Dr Kim Donoghue, Department of Clinical, Educational and Health Psychology at University College London, says we need a better understanding of why AUD drugs are not routinely prescribed in the UK.
“There’s actually quite a bit in the US looking at the different reasons – there are a multitude of reasons – and for each service user there might be a different reason why they’re not being prescribed,” she says.
“But there has been very little in the UK to get to the bottom of why they’re not being prescribed. I definitely think that’s the first step, so that then we can look at solutions.”
Even when drugs are offered as a treatment option, the stigma associated with alcoholism and the burden of taking a medication that requires regular doses – the dosing regimen for acamprosate, for example, is two tablets three times a day – pose a significant barrier to recovery for those living with alcohol addiction.
Donoghue says convenience is “definitely an important factor” when it comes to improving patients’ adherence to AUD medication. As part of research looking at how adherence to acamprosate could be increased, Donoghue and her team spoke to people who had completed treatment for alcohol dependence about the reasons patients might not stick to their prescriptions.
“Some people mentioned that taking the afternoon dose is particularly difficult if they are at work, and not wanting to invite questions about why they were taking the medication,” she explains. “I think stigma is definitely a factor.”
Across the pond, AUD patients in the US face similar difficulties accessing medication.
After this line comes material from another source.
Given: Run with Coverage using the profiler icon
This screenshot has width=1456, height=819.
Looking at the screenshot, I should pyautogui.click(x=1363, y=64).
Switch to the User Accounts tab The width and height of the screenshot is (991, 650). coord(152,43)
NIAAA director Dr George Koob tells Pharma Technology Focus there are a number of obstacles for both physicians and patients.
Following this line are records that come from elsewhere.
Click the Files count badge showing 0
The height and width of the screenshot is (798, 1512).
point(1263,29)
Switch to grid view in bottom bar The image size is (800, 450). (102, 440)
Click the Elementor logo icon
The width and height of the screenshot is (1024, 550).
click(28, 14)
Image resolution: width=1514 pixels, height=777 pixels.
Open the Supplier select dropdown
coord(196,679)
“Common reasons stated by physicians for not prescribing medications for AUD include a lack of training in the use of the FDA-approved options, a preference for referring patients to 12-step programmes or speciality care, uncertainty about the effectiveness of the medications, and in some cases stigma toward people with AUD in general,” Koob explains.
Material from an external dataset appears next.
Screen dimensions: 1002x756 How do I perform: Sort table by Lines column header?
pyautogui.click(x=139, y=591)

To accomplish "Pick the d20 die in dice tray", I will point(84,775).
“Less is known about potential barriers on the part of patients … common reasons why people with AUD do not seek or accept help include not thinking treatment is needed, not being ready to stop, lack of insurance coverage, uncertainty about where to find help, and concerns about stigma.”
Despite evidence that these medications can be useful for patients with AUD, Koob says, “they remain underutilised”.
Donoghue echoes this point: “These medications have been found to be effective and help reduce relapse back to drinking, so I think it’s a real missed opportunity.”
AUD medications, provided alongside psychological support, can drastically reduce a patient’s alcohol consumption and dependence – but until the barriers to access are removed, these therapies will go largely unused, and many patients will go without the interventions that could help them recover from what is often a devastating addiction.